Panic and Agoraphobia
CBT treatment follows the outline described in the section on Cognitive Behavioral Therapy of this web site. However, because the feared stimuli are often a person’s own body sensations, part of the exposure treatment involves the controlled, self- induced creation of low intensity specific physical panic- like symptoms.
The group protocol is mostly based on the one developed by Drs. David Barlow & Michelle Craske. Dr. Barlow was at the Center for Stress and Anxiety Disorders at the State University of New York (SUNY) at Albany when developing this program, and is now at Boston University. Dr. Craske is at UCLA.
Fears of heights, animals, elevators, etc., uses the standard CBT protocol for anxiety treatment as described in the Cognitive Behavioral Therapy section of this web site. Blood and needle phobia treatment includes some specific interventions particular to those fears.
The program relies heavily on the protocol developed by Dr. Martin Antony of the Clarke Institute at Toronto, Dr. Michelle Craske at UCLA, and Dr. David Barlow when he was at the Center for Stress and Anxiety Disorders at SUNY Albany.
General Anxiety Disorder (GAD)
CBT treatment for GAD emphasizes the relaxation and cognitive restructuring components of the treatment. There are so many kinds of stimuli that trigger anxiety in this disorder, so interventions are “tailor made” for each individual participant. Group interventions are based on the work of Dr. David Barlow when he was at the Center at Albany.
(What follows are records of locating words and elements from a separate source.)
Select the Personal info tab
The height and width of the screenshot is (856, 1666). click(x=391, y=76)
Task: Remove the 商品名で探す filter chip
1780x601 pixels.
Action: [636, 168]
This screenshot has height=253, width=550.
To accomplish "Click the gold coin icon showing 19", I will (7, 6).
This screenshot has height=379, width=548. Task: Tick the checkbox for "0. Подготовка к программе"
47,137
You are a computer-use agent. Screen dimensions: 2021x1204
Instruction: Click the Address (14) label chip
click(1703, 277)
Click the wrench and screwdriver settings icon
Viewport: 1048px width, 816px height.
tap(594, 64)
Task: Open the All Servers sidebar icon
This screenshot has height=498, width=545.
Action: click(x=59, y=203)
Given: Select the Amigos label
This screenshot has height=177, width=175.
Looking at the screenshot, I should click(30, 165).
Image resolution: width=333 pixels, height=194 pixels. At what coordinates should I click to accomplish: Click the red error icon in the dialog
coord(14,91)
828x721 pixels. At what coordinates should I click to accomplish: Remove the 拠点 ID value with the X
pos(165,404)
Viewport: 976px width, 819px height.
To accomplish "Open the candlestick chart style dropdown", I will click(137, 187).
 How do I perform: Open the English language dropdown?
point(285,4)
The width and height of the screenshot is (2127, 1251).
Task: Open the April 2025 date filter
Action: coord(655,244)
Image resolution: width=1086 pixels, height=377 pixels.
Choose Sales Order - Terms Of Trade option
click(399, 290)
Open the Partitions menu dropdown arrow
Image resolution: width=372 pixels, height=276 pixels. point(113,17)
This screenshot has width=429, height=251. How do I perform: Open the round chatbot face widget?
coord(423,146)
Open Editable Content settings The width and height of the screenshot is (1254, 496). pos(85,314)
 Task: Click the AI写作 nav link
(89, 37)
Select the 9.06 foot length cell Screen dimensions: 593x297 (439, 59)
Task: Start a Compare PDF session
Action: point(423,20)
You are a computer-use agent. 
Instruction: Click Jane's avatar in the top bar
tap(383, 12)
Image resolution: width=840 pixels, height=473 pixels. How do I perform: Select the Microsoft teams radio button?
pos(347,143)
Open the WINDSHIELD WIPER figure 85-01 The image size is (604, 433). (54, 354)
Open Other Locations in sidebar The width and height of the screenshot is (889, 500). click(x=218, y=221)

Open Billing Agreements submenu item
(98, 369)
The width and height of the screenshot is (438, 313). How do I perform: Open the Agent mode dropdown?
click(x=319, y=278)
Posttraumatic Stress Disorder (PTSD)
Group treatment for this disorder, which is not always recommended, is usually done only after very extensive individual therapy has been successfully completed. CBT for this disorder is based on the different treatment protocols developed by Dr. David Meichenbaum of Waterloo University at Ontario, and Dr. Edna Foa, now at Allegheny University.
SAS of NJ is not currently offering group treatment for this anxiety disorder.